Astrid is returning home from art school on Mars, looking for inspiration. Darling is fleeing a life that never fit, searching for somewhere to hide. They meet on Deep Wheel Orcadia, a distant space station struggling for survival as the pace of change threatens to leave the community behind.

Deep Wheel Orcadia is a magical first: a science-fiction verse-novel written in the Orkney dialect. This unique adventure in minority language poetry comes with a parallel translation into playful and vivid English, so the reader will miss no nuance of the original. The rich and varied cast weaves a compelling, lyric and effortlessly readable story around place and belonging, work and economy, generation and gender politics, love and desire – all with the lightness of touch, fluency and musicality one might expect of one the most talented poets to have emerged from Scotland in recent years.

Hailing from Orkney, Harry Josephine Giles is widely known as a fine poet and spellbindingly original performer of their own work; Deep Wheel Orcadia now strikes out into audacious new space.

Sci fi, verse, Orkney dialect…. colour me intrigued and again I feel a paper edition would be better than an electronic version with its parallel translations.

Children of Time, Adrian Tchaikovsky

Who will inherit this new Earth? The last remnants of the human race left a dying Earth, desperate to find a new home among the stars. Following in the footsteps of their ancestors, they discover the greatest treasure of the past age – a world terraformed and prepared for human life.

But all is not right in this new Eden. In the long years since the planet was abandoned, the work of its architects has borne disastrous fruit. The planet is not waiting for them, pristine and unoccupied. New masters have turned it from a refuge into mankind’s worst nightmare.

Now two civilizations are on a collision course, both testing the boundaries of what they will do to survive. As the fate of humanity hangs in the balance, who are the true heirs of this new Earth?

I enjoyed Shards of Earth and Eyes of the Void for what they are: good unapologetic space opera. Certainly, enjoyed them enough to embark on the Children of Time series.

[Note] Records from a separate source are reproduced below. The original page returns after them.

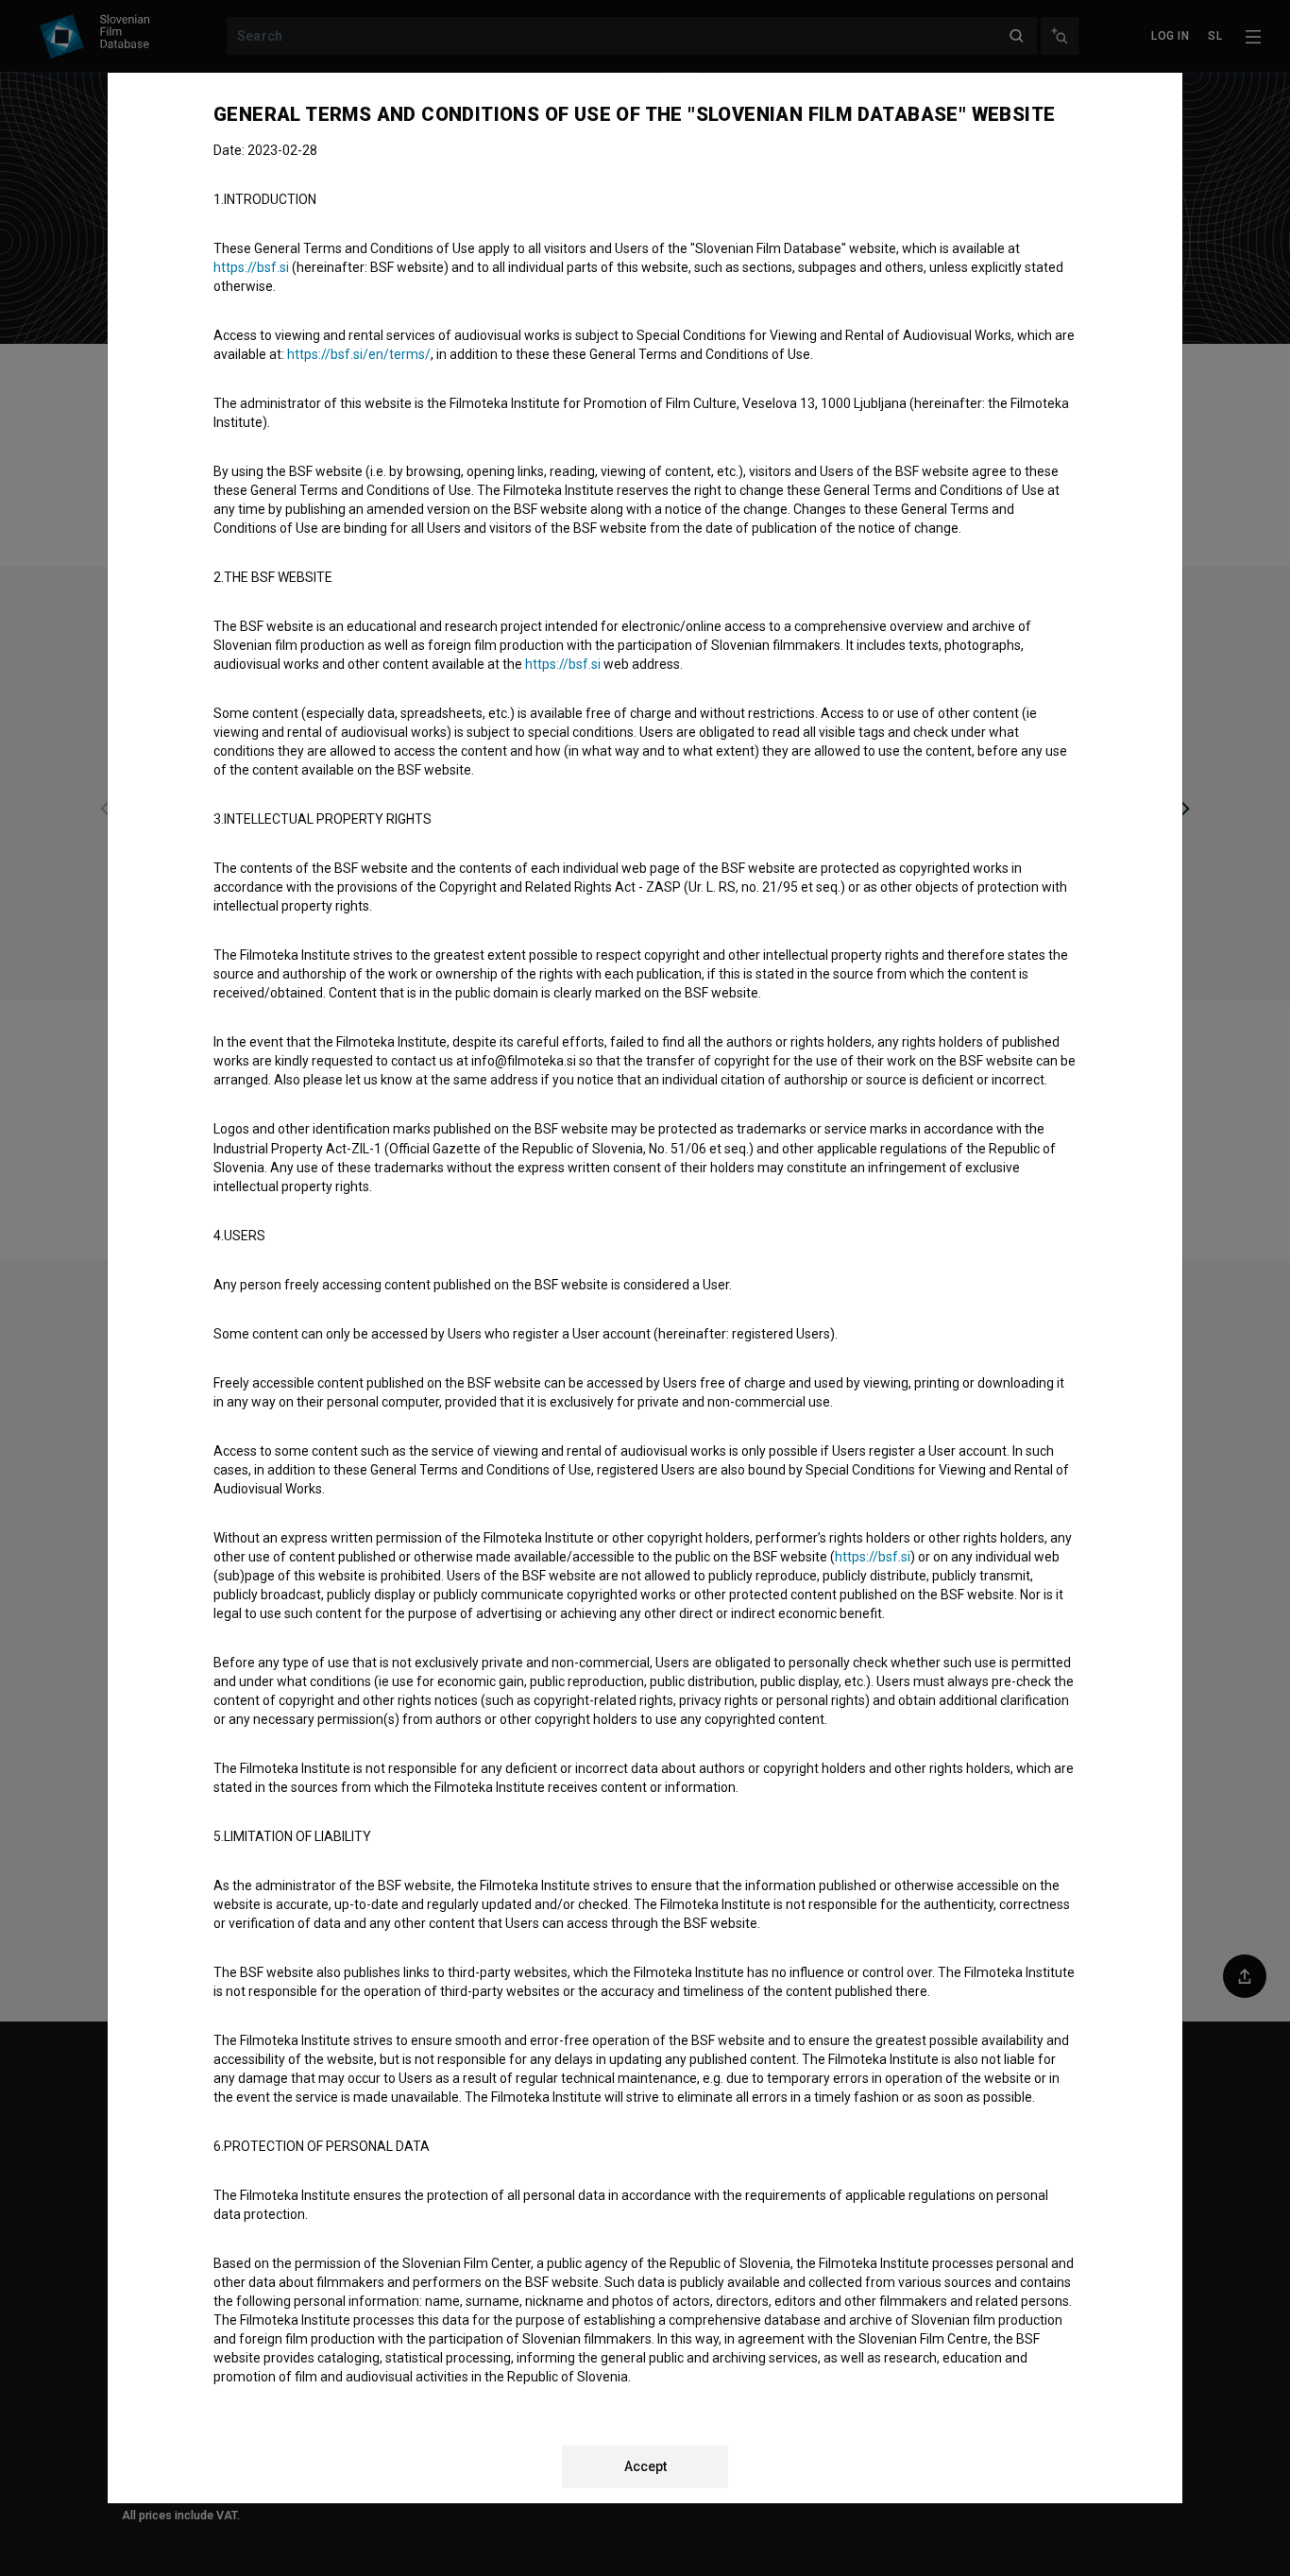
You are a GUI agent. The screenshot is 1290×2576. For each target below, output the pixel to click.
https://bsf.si (251, 267)
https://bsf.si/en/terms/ (359, 354)
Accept (645, 2466)
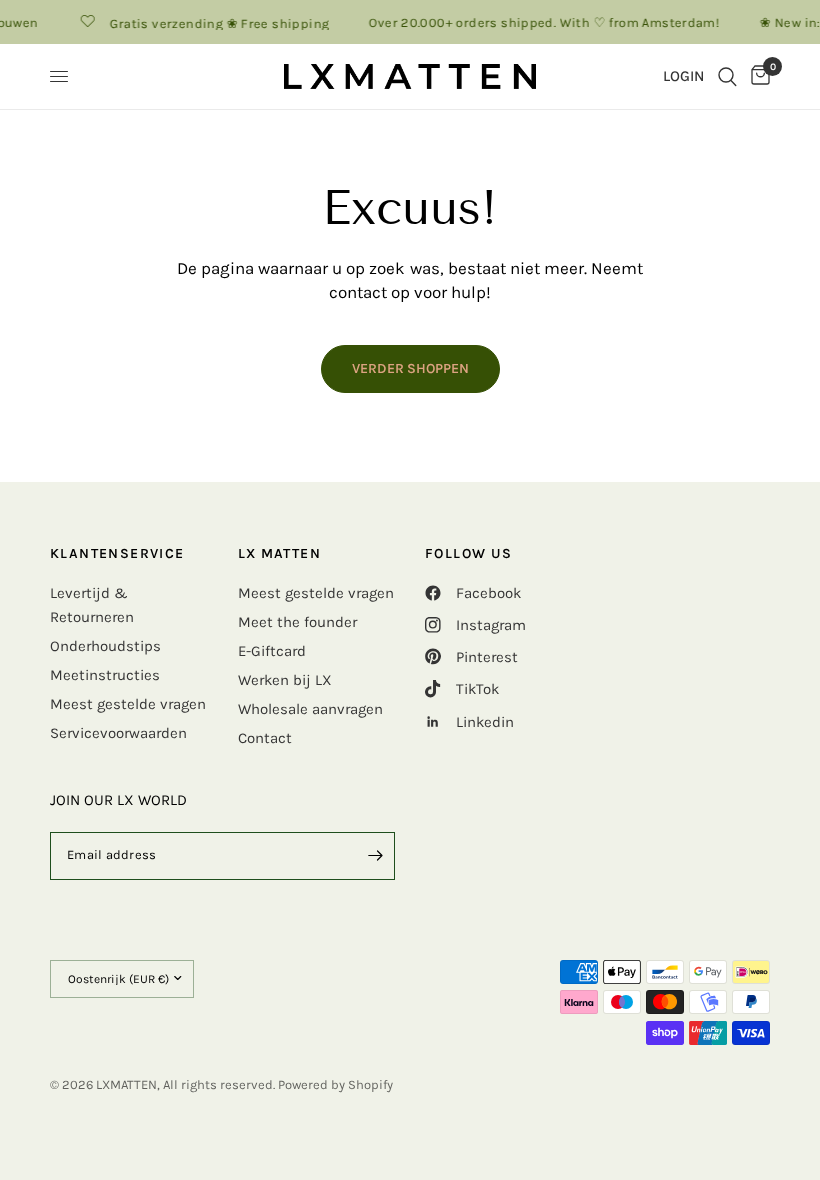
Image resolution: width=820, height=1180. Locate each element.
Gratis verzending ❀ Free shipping (214, 23)
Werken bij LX (285, 680)
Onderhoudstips (105, 646)
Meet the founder (297, 622)
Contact (265, 738)
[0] (757, 76)
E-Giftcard (272, 651)
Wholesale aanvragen (310, 709)
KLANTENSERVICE (117, 554)
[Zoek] (727, 76)
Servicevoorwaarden (118, 733)
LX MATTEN (280, 554)
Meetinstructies (105, 675)
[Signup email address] (375, 856)
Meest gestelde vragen (128, 704)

A Prayer for the Crown Shy, Becky Chambers

After touring the rural areas of Panga, Sibling Dex (a Tea Monk of some renown) and Mosscap (a robot sent on a quest to determine what humanity really needs) turn their attention to the villages and cities of the little moon they call home. They hope to find the answers they seek, while making new friends, learning new concepts, and experiencing the entropic nature of the universe.

Becky Chambers’s new series continues to ask: in a world where people have what they want, does having more even matter?

Loved the quietness and calm of Psalm for the Wild Built and, although I have this electronically, would enjoy having both on my bookshelf.

Every Heart a Doorway, Seanen McGuire

Eleanor West’s Home for Wayward Children
No Solicitations
No Visitors
No Quests

Children have always disappeared under the right conditions; slipping through the shadows under a bed or at the back of a wardrobe, tumbling down rabbit holes and into old wells, and emerging somewhere… else.

But magical lands have little need for used-up miracle children.

Nancy tumbled once, but now she’s back. The things she’s experienced… they change a person. The children under Miss West’s care understand all too well. And each of them is seeking a way back to their own fantasy world.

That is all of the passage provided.